Signed-off-by: Isaku Yamahata <isaku.yamahata@intel.com>
---
 arch/x86/include/asm/kvm-x86-ops.h |  1 +
 arch/x86/include/asm/kvm_host.h    |  1 +
 arch/x86/include/uapi/asm/kvm.h    |  1 +
 arch/x86/kvm/svm/svm.c             |  7 +++++++
 arch/x86/kvm/vmx/vmx.c             |  6 ++++++
 arch/x86/kvm/x86.c                 | 10 +++++++++-
 arch/x86/kvm/x86.h                 |  2 ++
 7 files changed, 27 insertions(+), 1 deletion(-)

diff --git a/arch/x86/include/asm/kvm-x86-ops.h b/arch/x86/include/asm/kvm-x86-ops.h
index 13bc212cd4bc..c0143906fe6d 100644
--- a/arch/x86/include/asm/kvm-x86-ops.h
+++ b/arch/x86/include/asm/kvm-x86-ops.h
@@ -20,6 +20,7 @@ KVM_X86_OP(hardware_disable)
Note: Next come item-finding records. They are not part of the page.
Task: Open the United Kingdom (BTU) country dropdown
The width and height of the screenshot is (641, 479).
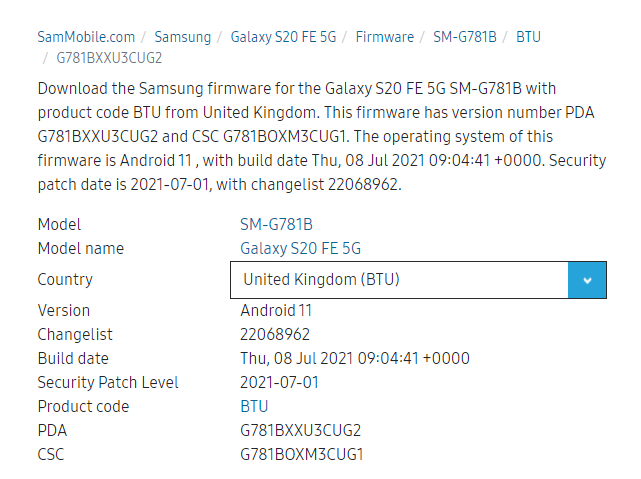Action: pos(418,280)
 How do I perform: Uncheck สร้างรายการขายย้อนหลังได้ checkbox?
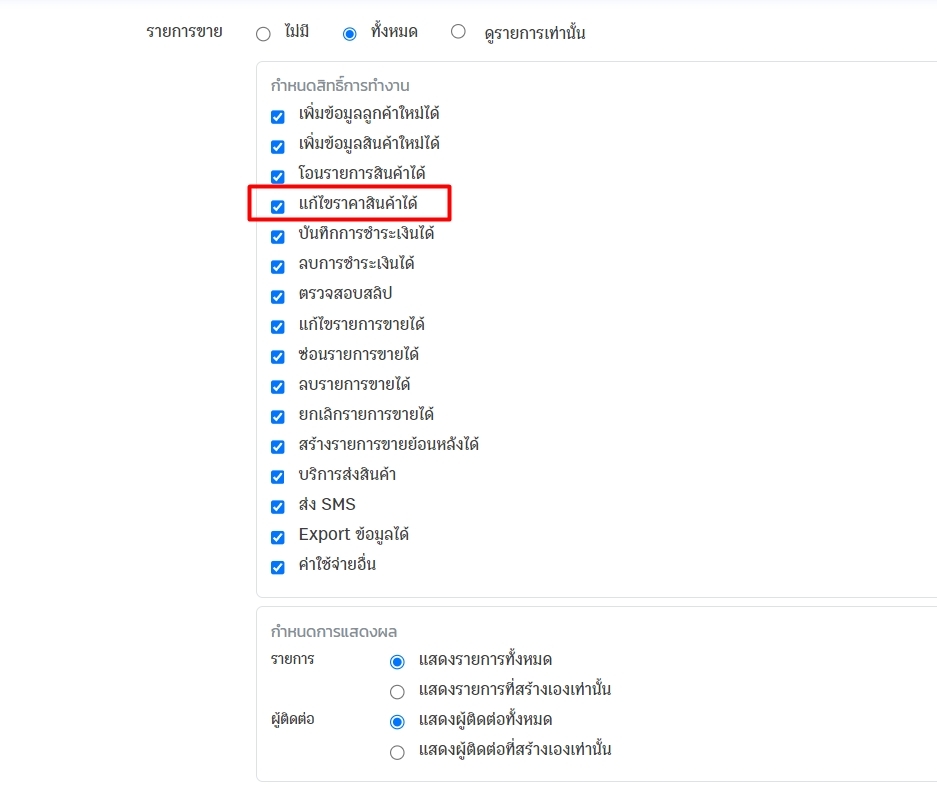coord(278,446)
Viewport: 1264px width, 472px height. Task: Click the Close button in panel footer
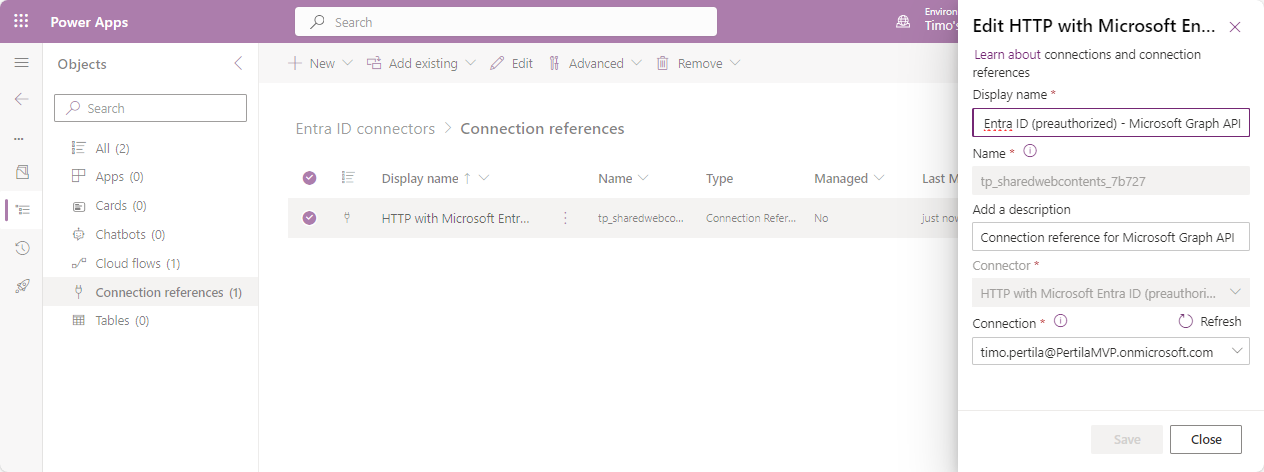click(x=1205, y=439)
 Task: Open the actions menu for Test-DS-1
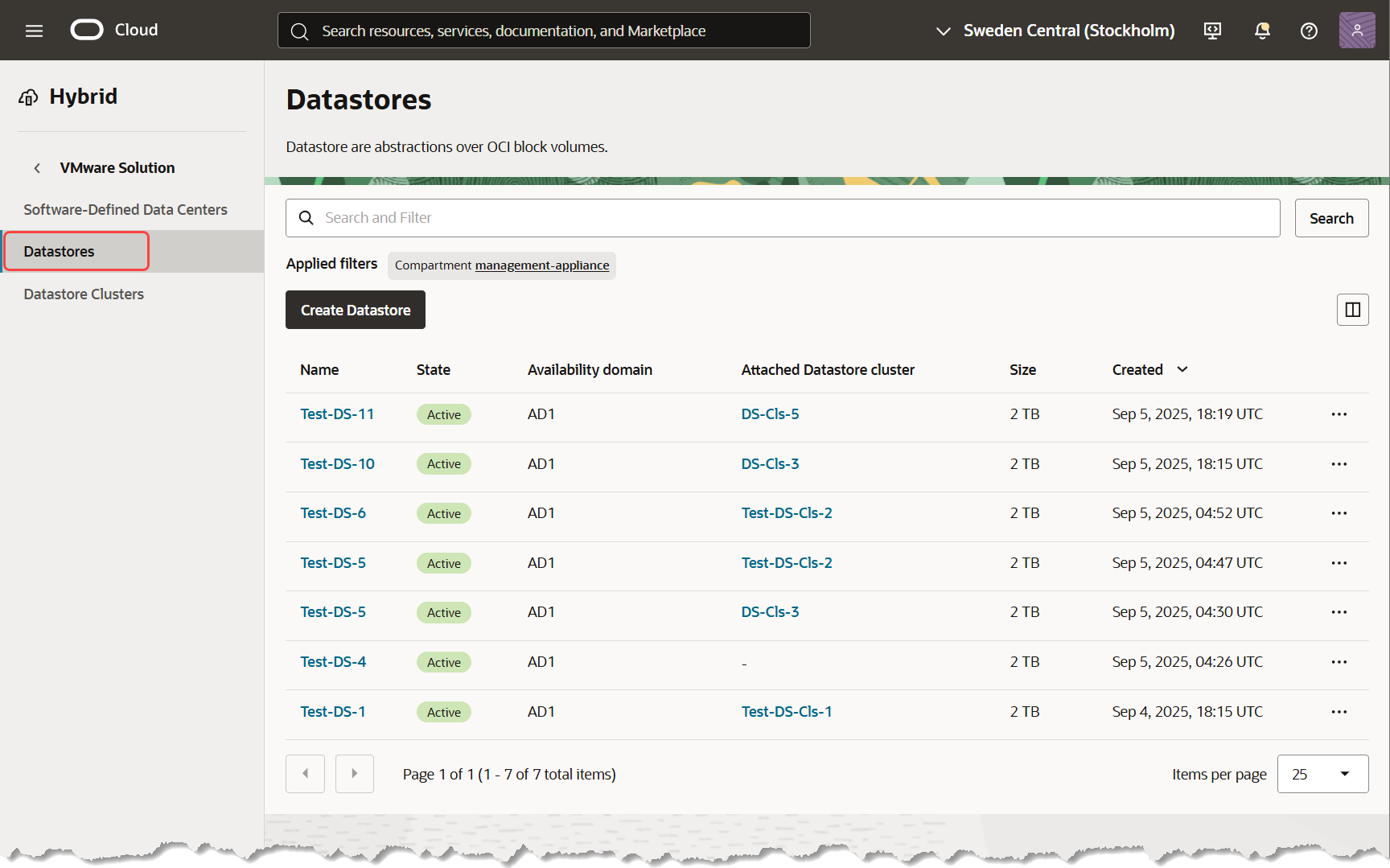tap(1339, 712)
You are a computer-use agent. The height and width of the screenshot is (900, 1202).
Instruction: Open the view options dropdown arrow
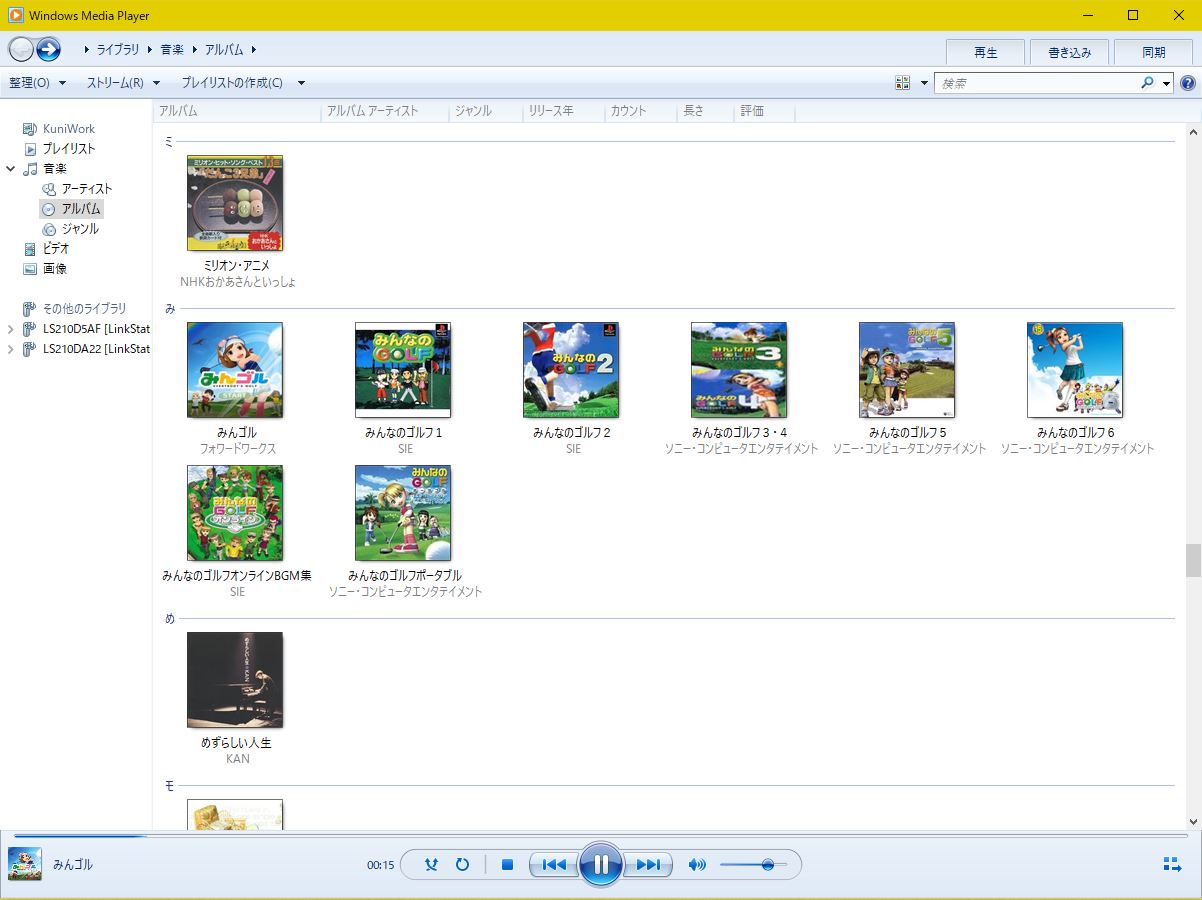tap(924, 84)
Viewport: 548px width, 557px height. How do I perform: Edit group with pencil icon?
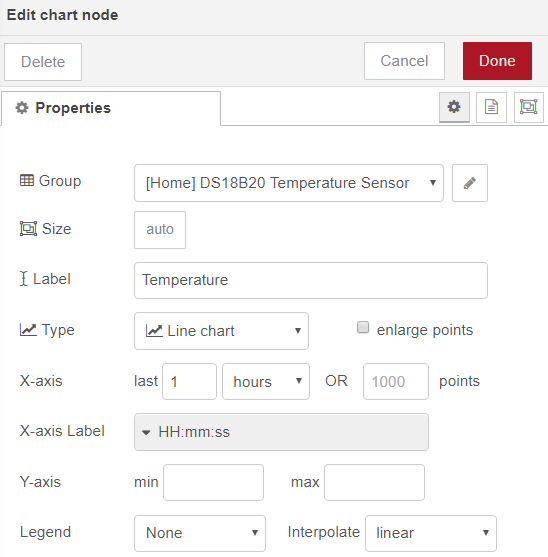click(x=470, y=183)
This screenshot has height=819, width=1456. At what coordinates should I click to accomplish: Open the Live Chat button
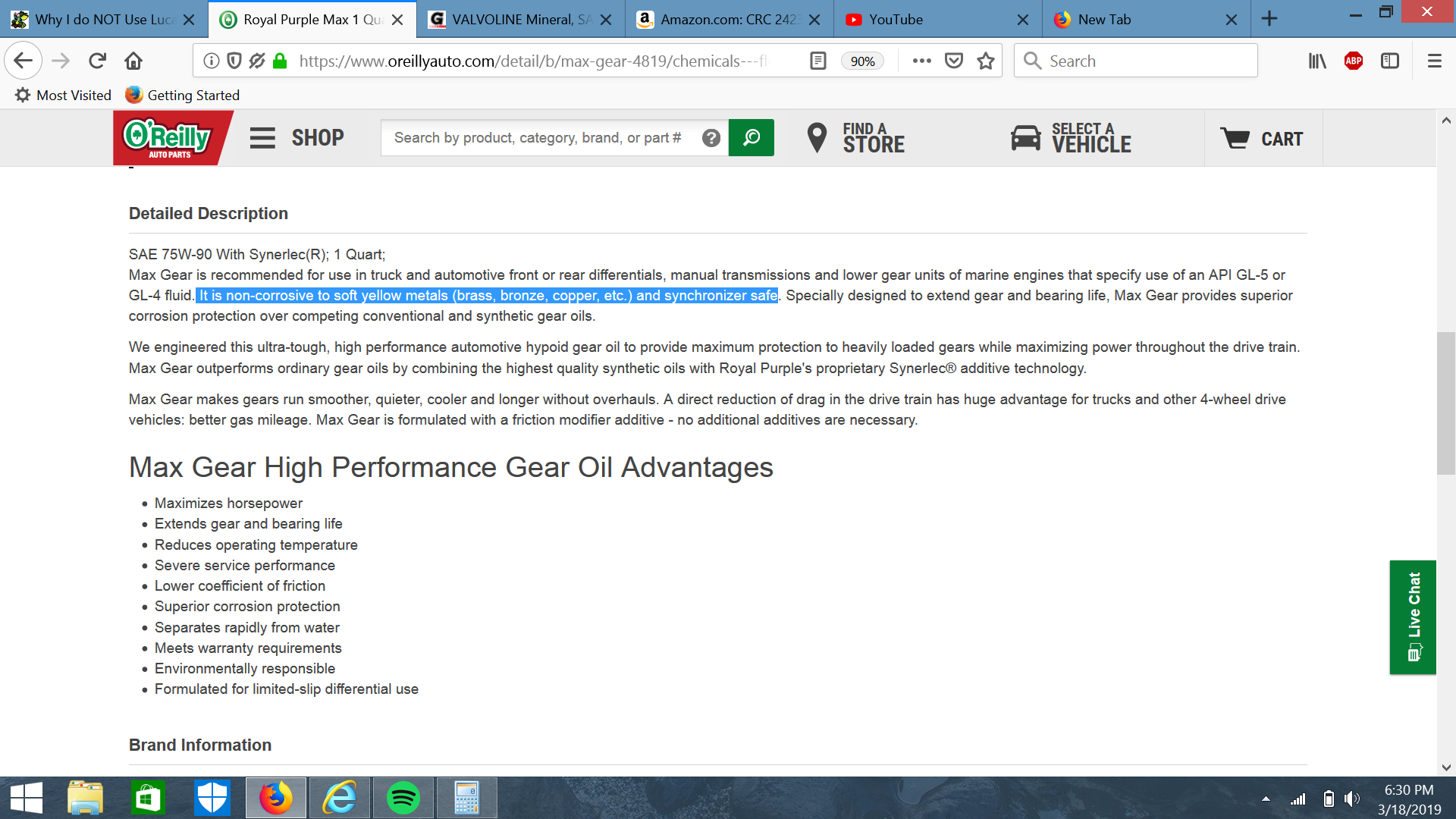point(1412,617)
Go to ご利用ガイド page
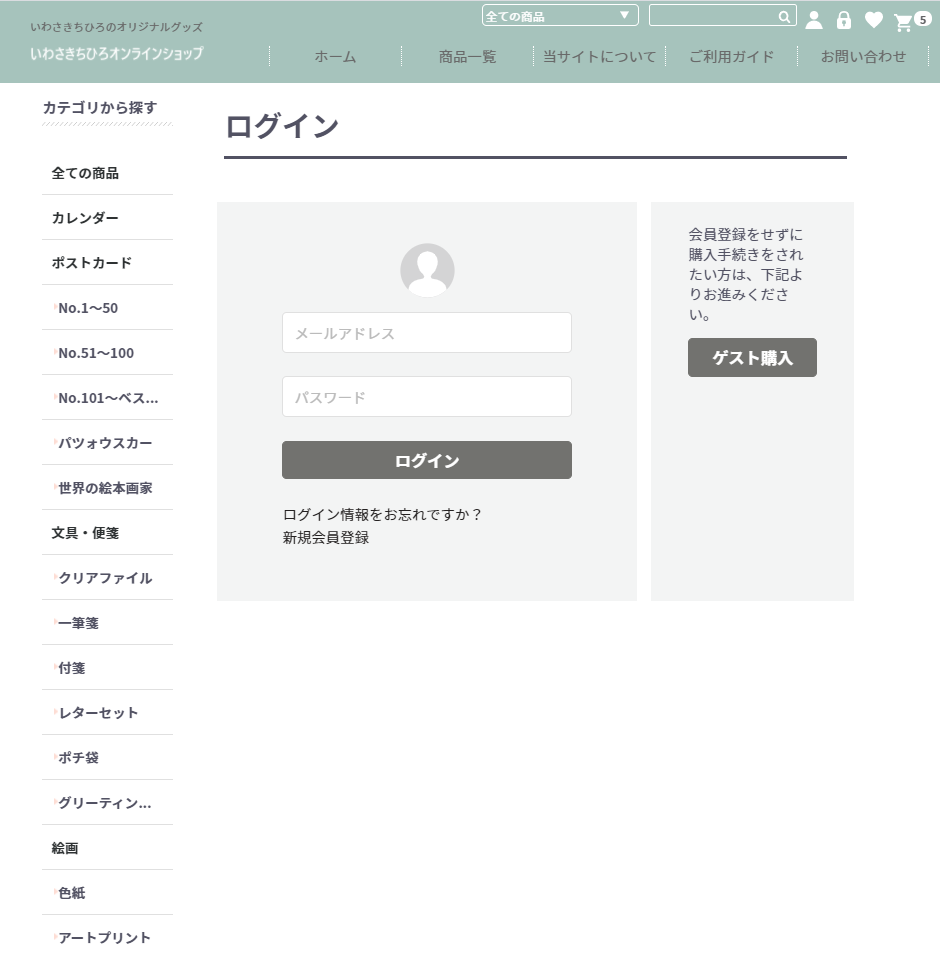This screenshot has height=958, width=940. pos(731,57)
 KVM_X86_OP(hardware_unsetup)
 KVM_X86_OP(has_emulated_msr)
 KVM_X86_OP(vcpu_after_set_cpuid)
+KVM_X86_OP(is_vm_type_supported)
 KVM_X86_OP(vm_init)
 KVM_X86_OP_OPTIONAL(vm_destroy)
 KVM_X86_OP_OPTIONAL_RET0(vcpu_precreate)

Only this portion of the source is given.